I'm here with ABC News spokeswoman Julie Townsend, who's representing this joint venture. Tell me, Julie, where are we and what do we see in front of us?
JULIE TOWNSEND: We're in the kitchen on the fifth floor newsroom and the sign says: Un Poco Investment of Time, Your Return Will Be Muy Grande. And it's a sign encouraging our employees to sign up for Spanish lessons, which we launched just last week.
FOLKENFLIK: Those Spanish lessons are free for anyone who wants them, courtesy of new ABC News President Ben Sherwood. It's one of the ideas that grew out of the meeting he held with Conde and other Univision executives, in anticipation of this year's presidential campaign coverage.

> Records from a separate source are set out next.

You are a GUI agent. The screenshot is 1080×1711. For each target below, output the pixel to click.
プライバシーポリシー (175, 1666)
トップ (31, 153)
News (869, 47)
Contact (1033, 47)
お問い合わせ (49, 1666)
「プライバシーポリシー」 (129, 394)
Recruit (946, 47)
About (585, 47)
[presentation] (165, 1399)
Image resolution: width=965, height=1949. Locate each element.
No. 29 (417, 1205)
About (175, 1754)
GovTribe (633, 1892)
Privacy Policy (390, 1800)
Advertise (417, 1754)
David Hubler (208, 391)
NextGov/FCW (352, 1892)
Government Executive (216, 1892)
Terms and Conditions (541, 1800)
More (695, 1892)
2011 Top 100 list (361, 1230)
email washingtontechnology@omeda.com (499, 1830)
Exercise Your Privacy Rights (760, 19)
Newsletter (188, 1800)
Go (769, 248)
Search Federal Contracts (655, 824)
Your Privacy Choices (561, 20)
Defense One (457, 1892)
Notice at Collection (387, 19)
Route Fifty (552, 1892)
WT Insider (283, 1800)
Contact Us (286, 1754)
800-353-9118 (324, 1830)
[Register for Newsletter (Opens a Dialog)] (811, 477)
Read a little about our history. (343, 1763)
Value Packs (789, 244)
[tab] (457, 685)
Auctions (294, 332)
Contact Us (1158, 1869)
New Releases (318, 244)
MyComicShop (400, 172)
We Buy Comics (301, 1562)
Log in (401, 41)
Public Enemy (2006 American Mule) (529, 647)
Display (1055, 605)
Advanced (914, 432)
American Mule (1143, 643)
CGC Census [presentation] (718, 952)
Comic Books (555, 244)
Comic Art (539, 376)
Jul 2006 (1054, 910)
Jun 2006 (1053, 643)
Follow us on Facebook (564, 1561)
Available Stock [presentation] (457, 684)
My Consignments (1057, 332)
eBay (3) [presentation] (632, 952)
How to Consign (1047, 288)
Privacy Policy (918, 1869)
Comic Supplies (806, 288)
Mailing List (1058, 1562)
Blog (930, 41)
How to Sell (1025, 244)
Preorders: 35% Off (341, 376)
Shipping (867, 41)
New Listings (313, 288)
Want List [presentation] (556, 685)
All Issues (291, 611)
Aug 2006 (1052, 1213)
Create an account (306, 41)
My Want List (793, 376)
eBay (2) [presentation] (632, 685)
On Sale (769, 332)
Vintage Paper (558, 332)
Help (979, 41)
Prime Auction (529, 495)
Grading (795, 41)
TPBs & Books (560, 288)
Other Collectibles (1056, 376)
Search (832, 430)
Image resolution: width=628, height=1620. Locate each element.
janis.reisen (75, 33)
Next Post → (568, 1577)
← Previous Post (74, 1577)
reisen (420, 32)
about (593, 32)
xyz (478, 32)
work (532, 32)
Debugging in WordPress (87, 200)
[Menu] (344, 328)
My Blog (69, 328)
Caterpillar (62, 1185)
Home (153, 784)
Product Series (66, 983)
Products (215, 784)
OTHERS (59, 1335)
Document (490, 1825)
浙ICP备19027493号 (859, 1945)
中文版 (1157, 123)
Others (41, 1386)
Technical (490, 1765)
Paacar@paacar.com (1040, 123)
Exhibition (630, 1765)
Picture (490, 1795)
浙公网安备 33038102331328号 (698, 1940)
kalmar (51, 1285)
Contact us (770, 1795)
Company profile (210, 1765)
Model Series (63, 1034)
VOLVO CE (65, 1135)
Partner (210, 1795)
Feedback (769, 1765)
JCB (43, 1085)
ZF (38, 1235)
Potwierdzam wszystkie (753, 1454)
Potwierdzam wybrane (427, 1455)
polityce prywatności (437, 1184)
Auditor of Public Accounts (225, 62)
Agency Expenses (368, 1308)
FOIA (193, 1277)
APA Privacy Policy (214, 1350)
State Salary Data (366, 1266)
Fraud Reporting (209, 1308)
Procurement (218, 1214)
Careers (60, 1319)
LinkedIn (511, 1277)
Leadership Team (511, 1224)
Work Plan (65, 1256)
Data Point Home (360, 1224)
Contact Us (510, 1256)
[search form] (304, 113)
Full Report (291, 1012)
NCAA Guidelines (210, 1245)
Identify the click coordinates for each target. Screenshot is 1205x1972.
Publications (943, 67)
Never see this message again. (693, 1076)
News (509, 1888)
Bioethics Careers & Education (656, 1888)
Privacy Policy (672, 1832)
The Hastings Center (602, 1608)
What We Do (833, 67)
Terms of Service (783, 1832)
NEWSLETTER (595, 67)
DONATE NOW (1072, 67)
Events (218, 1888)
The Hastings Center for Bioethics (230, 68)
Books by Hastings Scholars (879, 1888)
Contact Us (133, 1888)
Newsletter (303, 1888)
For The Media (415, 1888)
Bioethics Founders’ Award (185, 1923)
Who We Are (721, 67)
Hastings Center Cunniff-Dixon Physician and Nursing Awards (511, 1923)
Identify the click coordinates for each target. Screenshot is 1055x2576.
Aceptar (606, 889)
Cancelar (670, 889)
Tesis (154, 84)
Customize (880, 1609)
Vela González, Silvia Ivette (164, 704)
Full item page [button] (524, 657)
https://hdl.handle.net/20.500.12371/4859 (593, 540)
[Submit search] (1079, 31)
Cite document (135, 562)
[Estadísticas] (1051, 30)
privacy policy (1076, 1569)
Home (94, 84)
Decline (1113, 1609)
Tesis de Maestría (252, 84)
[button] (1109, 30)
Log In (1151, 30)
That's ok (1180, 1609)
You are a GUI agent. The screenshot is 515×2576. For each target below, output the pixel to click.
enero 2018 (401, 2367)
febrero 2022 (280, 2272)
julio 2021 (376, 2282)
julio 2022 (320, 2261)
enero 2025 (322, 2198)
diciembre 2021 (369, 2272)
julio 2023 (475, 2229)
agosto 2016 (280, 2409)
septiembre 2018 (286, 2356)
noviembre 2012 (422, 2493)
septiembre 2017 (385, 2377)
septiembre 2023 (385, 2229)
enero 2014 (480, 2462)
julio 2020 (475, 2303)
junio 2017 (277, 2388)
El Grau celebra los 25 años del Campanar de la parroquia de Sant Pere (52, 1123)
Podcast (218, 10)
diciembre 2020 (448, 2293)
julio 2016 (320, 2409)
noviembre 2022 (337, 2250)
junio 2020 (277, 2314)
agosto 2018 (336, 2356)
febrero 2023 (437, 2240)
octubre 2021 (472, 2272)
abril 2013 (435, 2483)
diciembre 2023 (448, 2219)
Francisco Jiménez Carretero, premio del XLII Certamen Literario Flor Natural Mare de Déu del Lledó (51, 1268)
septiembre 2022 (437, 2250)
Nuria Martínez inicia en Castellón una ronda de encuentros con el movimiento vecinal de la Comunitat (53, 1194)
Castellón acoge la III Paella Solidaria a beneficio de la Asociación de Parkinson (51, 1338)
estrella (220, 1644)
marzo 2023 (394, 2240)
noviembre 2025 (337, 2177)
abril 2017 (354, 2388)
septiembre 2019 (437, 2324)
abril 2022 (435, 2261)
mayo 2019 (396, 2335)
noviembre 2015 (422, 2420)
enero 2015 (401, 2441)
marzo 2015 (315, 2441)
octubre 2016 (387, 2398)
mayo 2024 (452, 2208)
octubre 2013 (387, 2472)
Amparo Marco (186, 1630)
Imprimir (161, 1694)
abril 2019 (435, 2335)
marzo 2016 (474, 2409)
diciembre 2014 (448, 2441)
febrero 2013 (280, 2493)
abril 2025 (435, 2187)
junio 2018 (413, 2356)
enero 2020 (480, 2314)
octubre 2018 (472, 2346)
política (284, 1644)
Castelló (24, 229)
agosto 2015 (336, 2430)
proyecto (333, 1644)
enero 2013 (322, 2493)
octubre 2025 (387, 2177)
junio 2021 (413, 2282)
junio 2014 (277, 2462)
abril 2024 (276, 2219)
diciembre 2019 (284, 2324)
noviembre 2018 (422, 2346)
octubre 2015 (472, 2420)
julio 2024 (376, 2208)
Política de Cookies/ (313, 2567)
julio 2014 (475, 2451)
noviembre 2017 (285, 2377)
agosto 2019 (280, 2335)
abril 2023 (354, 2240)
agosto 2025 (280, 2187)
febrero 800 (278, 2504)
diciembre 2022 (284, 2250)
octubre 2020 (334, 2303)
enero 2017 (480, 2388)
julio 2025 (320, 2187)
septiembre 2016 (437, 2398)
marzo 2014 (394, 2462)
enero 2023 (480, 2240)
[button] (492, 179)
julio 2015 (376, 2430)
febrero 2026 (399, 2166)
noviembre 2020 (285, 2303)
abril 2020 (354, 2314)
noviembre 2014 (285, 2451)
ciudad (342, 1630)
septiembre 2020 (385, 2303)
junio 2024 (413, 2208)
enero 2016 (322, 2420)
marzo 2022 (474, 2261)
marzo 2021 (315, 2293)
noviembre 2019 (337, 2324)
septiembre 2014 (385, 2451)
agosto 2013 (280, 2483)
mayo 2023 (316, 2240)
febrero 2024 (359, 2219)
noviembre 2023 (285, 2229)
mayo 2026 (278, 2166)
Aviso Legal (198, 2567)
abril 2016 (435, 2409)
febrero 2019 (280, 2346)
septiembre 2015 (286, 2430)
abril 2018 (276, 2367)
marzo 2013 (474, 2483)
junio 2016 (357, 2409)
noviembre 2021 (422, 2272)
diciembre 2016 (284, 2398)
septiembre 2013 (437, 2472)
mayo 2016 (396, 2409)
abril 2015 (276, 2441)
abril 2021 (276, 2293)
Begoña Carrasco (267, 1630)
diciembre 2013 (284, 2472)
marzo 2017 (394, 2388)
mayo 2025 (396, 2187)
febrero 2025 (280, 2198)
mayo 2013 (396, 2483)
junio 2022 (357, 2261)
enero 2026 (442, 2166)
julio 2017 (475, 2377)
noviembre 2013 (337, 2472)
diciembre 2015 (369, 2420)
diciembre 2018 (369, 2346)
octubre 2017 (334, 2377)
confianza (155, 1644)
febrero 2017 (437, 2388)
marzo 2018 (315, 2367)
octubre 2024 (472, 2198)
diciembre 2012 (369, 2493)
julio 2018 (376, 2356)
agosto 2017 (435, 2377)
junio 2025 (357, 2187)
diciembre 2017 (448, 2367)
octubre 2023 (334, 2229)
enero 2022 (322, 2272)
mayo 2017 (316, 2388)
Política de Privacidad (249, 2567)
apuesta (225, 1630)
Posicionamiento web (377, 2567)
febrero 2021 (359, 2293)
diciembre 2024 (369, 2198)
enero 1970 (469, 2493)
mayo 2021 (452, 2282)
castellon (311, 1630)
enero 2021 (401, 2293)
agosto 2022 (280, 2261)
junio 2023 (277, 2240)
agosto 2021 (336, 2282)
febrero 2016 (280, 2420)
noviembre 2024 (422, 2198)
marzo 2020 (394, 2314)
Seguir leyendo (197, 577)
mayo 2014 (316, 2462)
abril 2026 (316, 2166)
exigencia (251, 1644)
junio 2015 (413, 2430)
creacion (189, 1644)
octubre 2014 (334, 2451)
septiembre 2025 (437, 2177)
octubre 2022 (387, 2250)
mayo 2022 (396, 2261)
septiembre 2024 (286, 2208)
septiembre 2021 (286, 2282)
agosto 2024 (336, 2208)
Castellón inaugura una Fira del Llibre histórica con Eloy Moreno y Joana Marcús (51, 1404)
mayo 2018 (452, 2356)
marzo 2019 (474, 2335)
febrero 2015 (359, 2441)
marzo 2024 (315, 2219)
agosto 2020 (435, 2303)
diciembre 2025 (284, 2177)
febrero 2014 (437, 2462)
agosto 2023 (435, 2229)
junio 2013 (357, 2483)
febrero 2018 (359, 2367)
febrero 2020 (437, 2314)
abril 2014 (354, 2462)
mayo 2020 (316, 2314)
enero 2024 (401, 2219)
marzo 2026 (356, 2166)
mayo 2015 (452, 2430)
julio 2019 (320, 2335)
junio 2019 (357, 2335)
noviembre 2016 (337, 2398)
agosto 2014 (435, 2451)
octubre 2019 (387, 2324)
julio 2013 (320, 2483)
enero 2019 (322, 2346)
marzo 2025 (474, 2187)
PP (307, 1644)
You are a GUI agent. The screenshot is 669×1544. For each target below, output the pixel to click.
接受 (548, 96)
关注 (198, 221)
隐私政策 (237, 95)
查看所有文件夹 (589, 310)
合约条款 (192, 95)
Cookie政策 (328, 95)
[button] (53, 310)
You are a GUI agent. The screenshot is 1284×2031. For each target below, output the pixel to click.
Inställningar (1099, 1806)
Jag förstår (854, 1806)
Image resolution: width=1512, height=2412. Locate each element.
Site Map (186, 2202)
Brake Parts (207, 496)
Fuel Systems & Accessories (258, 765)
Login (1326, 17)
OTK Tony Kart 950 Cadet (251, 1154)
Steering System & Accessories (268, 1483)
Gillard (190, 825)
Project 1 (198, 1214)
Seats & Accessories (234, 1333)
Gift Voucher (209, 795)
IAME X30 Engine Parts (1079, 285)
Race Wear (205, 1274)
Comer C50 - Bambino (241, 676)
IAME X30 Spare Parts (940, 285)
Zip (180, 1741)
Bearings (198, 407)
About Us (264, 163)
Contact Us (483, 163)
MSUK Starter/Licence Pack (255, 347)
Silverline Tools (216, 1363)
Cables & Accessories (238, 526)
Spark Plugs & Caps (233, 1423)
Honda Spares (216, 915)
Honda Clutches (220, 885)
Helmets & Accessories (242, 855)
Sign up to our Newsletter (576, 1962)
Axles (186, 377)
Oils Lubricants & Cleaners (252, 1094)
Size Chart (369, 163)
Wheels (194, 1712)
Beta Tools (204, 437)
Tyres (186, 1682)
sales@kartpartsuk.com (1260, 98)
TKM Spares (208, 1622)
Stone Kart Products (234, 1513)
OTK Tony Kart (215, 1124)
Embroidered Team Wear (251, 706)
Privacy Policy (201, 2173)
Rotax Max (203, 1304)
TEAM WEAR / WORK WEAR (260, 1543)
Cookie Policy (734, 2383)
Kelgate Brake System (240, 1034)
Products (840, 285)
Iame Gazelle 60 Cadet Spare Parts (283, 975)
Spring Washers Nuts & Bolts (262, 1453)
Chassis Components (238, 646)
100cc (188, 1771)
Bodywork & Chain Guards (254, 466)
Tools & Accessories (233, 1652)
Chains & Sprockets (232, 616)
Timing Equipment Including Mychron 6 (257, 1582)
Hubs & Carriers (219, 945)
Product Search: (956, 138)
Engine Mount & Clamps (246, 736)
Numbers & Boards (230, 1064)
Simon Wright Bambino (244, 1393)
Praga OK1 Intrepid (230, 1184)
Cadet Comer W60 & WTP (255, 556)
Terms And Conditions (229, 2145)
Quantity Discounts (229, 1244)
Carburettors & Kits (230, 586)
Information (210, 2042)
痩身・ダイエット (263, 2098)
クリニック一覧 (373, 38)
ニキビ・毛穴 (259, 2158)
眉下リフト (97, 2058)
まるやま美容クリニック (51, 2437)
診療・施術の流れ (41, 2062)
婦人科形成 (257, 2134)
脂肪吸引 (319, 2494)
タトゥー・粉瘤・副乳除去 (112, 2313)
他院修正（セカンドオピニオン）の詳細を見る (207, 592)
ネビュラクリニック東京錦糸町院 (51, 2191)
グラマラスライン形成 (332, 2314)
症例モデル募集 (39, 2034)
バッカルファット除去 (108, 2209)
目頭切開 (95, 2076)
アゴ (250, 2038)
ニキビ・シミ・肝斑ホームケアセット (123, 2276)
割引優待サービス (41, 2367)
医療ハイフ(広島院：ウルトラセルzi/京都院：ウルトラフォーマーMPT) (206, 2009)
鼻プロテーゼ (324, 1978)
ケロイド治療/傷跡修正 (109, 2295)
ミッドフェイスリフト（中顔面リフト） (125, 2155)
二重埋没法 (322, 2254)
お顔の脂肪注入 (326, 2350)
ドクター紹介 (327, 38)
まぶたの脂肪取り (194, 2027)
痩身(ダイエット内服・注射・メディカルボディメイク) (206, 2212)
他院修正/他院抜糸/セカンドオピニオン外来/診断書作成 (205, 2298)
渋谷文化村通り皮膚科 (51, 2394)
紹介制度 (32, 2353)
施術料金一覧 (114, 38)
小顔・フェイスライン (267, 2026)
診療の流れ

BEN SHERWOOD: They wondered if Jorge Ramos could participate, in some way, in an ABC News debate. And that was really the top of their list, was could Jorge perhaps ask a question or moderate one of the debates with some of our anchors. The answer to that was sure, no problem
FOLKENFLIK: They began to dream up bigger ambitions.
SHERWOOD: We had also noticed they had put out some announcements about how they were interested in building some new channels. And our idea was let's build the channel of the future aimed at English speaking Hispanics, with culturally relevant programming. It's as simple and as bold as that.
FOLKENFLIK: Roughly one-in-six Americans is Latino. But that share is likely to rise, as Hispanics accounted for more than half the growth of the U.S. population between 2000 and 2010.
Mark Hugo Lopez is associate director of the Pew Hispanic Center
MARK HUGO LOPEZ: It's really this group of particularly Latinos born in the U.S. with those immigrant parents, these you people who are able to navigate both of these worlds, that these efforts seem to be appealing to.
FOLKENFLIK: Yet the strategy is not without its risks. English speaking Latinos turn to the same news sources as everyone else - cable news, big newspapers, Yahoo!, Twitter and Facebook. But Spanish language outlets give greater coverage to stories that affect Latinos directly, such as voting rights, immigration, and developments in Latin America and the Caribbean.
Lopez points to a 2010 survey by the Pew Center. It found Hispanics who relied upon English language media outlets, did not understand nearly as much about that year's census as those who followed Spanish-language news organizations.
LOPEZ: They identify as Hispanic. They call themselves Hispanic. But they aren't necessarily getting the same sort of news coverage directed specifically to them, about being Latino or about what it means to be Latino. Or, in the case of the census, about the role the census plays for Hispanic communities.
FOLKENFLIK: So why would Latinos turn to this unnamed channel, as opposed to Univision in Spanish or ABC in English? Because, Jorge Ramos says, they will be able to expect fuller coverage of issues that affect them in the language in which they're most comfortable.
RAMOS: We need to have more voices being heard on TV. And those voices that we hear on a daily basis in Spanish are not being heard on English - it's time that that starts to happen.
FOLKENFLIK: ABC's Ben Sherwood says the two networks are playing the long game.
SHERWOOD: We're looking for unique, indispensable products that we can put out there, and this is that. This is white space. No one is doing this.
FOLKENFLIK: Demographics as destiny.
David Folkenflik NPR News, New York.